§ What needs to be done: Transcribe only part of the material below: the lines from the one containing "The height and" through the one containing "Viewport: 1280px width, 720px", inclusive, exactly as written.

§ Information:
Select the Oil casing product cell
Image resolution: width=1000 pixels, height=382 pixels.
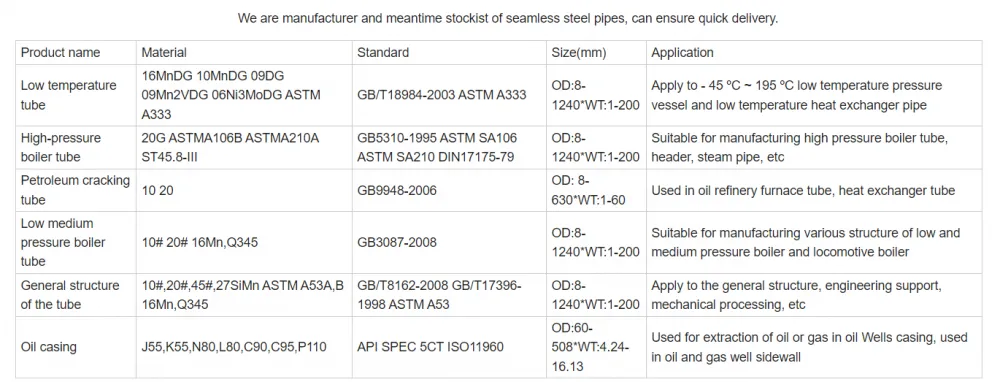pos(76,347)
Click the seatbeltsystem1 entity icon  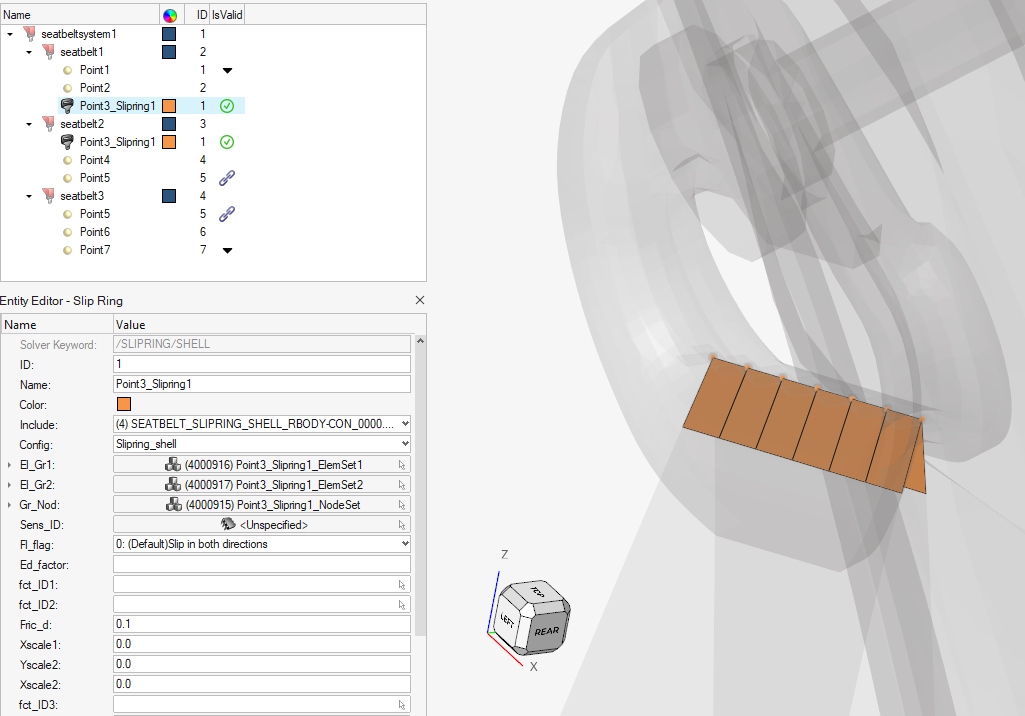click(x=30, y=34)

--

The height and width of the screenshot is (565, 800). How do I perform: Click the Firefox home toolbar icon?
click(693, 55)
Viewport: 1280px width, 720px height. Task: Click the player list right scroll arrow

§ Output of the exercise:
The height and width of the screenshot is (565, 800). How do I perform: Click the Firefox home toolbar icon?
click(693, 55)
Viewport: 1280px width, 720px height. Task: Click the player list right scroll arrow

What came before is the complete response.